Adrenalin coursed through me and my legs had been immensely strong during the rescue, but the moment I was safe, my crippled leg was useless.  I could barely stand on it.  For the remainder of the decent, I struggled.  Where I had to cross several rockslides that wiped out the footpath, I was forced to butt-skoot across them.  I applied a similar technique to many steep drops.  Unable to find a makeshift staff, Julie tried to be my crutch, but the needle thin paths made it impossible.  For much of the hike down, I leaned against the mountainside for support.  My feeble stamina meant I couldn’t go more than ten minutes without a stop.  It was a torturous couple of hours.  Limping back to the parking lot, my knee was mush.  I stripped off my weatherproof and thermal layers and Julie bandaged my leg.  I hadn’t let her bandage it on the mountain; I’d just wanted to get down.
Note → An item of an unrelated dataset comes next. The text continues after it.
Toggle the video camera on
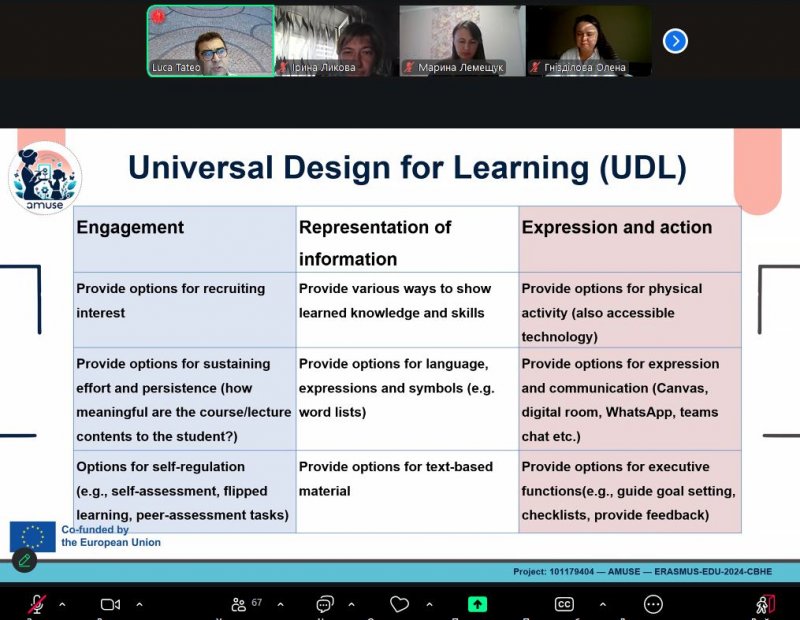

A few days later, Julie admitted something to me.  “There was no way your hand was coming off that root.”

“What?”

“Your knuckles threatened to burst through your skin they gripped that root so tight.  I couldn’t believe your strength.  I tried to peel your fingers off, but I couldn’t get one to budge.”

Neither could I.  It didn’t feel like I was holding on that tight.  I know for damn sure I was holding on for dear life, but in all honesty, my grip felt light, although in that frantic minute or so I fought to hang on, my hand never slipped a millimeter.  To compound my miraculous strength, my arm and shoulder suffered no muscle strain or bruising.  I’d had a Bruce Banner/Hulk moment, echoing the belief that we all possess superhuman strength we only use when called upon in times of extreme stress.  I’ll buy that theory in a New York second.  And it’s not the first time I’d experienced these tendencies.   When I raced single-seater cars in the UK, on several occasions, I reacted lightning-fast to avoid accidents, which seemed to happen intensely slowly to me, but spectators remarked on the speed of my avoidance.  Something sure gets awakened in me at times like this and I certainly have a survivor’s instinct.  I’m grateful for this.  For whatever reason, things happen to me where the outcomes are extreme and I’ve learned to trust my instinct and let it take over when it kicks in.

An event like this only reinforces my own belief that irrespective of technological advances and perceived superior intellect, we humans rely on and use our primitive instincts a hell of a lot.  Three millions years of fight or flight reflexes are hardwired into our brains and aren’t going anywhere fast.  And if you don’t believe me, just let me push you off a mountain.